Here at QCon, well-known Java developer Cameron Purdy gave a fun talk called "10 Ways to Botch Enterprise Java Scalability and Reliability". (He also gave this talk at JavaOne.)
While I could quibble with Cameron’s counting—there were actually more like 16 points thanks to some numerical overloading—I liked his content. He echoes many of the antipatterns from Release It. In particular, he talks about the problem I call "Unbounded Result Sets". That is, whether using an ORM tool or straight database queries, you can always get back more than you expect.
Sometimes, you get back way, way more than you expect. I once saw a small messaging table, that normally held ten or twenty rows, grow to over ten million rows. The application servers never contemplated there could be so many messages. Each one would attempt to fetch the entire contents of the table and turn them into objects. So, each app server would run out of memory and crash. That rolled back the transaction, allowing the next app server to impale itself on the same table.
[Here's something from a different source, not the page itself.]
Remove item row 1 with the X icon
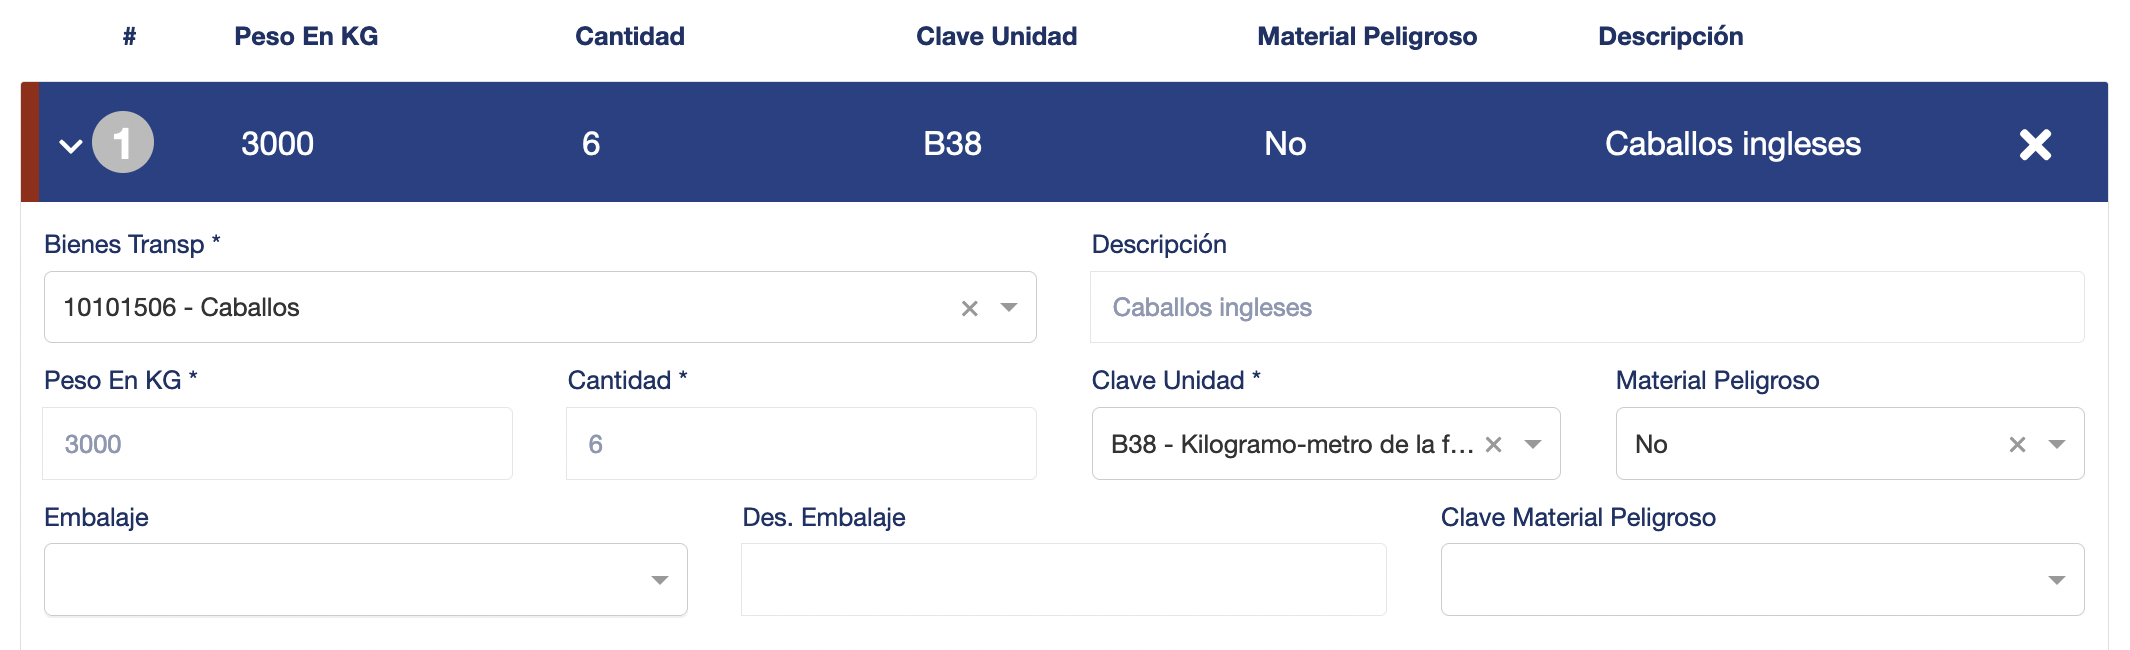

Unbounded Result Sets don’t just happen from "SELECT * FROM FOO;", though. Think about an ORM handling the parent-child relationship for you. Simply calling something like customer.getOrders() will return every order for that customer. By writing that call, you implicitly assume that the set of orders for a customer will always be small. Maybe. Maybe not. How about blogUser.getPosts()? Or tickerSymbol.getTrades()?
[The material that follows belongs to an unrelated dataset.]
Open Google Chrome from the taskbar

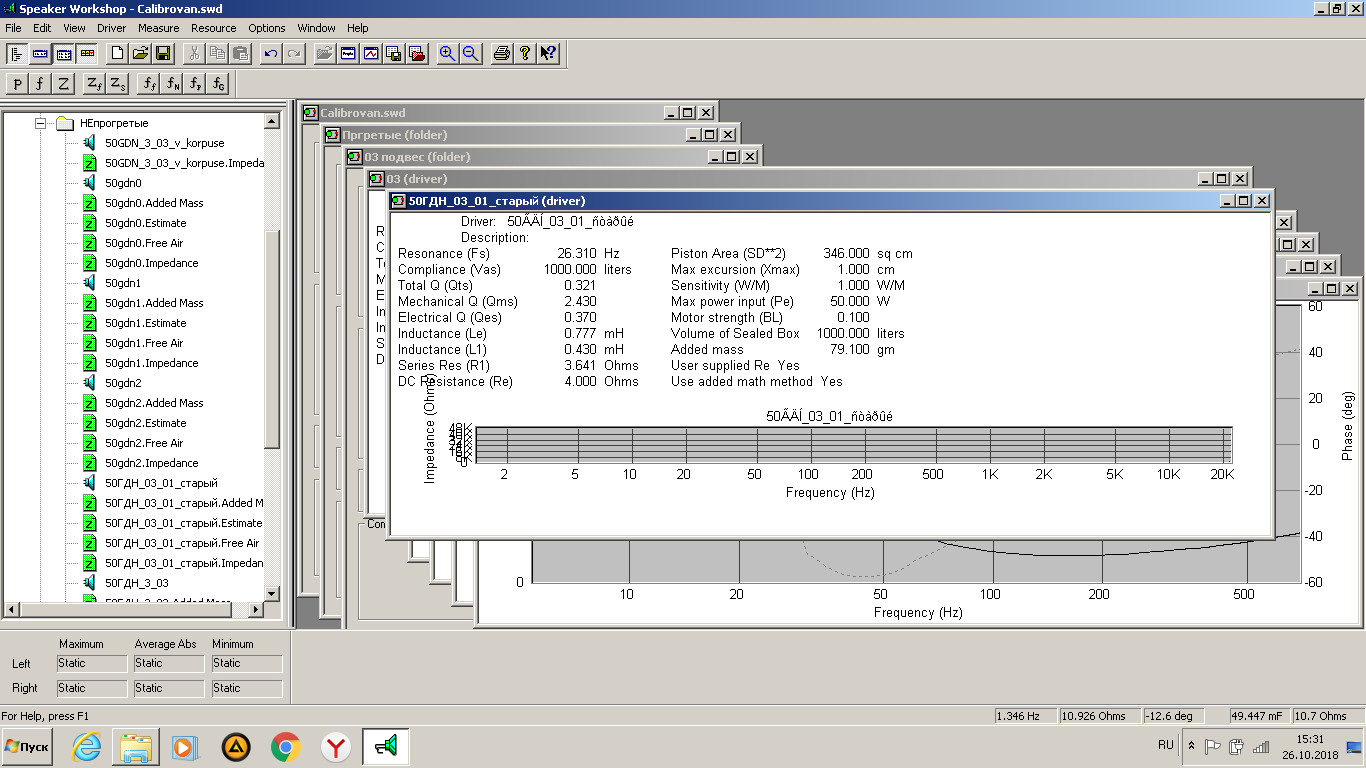[x=286, y=746]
Unbounded Result Sets also happen with web services and SOAs. A seemingly innocuous request for information could create an overwhelming deluge—an avalanche of XML that will bury your system. At the least, reading the results can take a long time. In the worst case, you will run out of memory and crash.
The fundamental flaw with an Unbounded Result Set is that you are trusting someone else not to harm you, either a data producer or a remote web service.
Take charge of your own safety!
Don’t get hurt again in another dysfunctional relationship!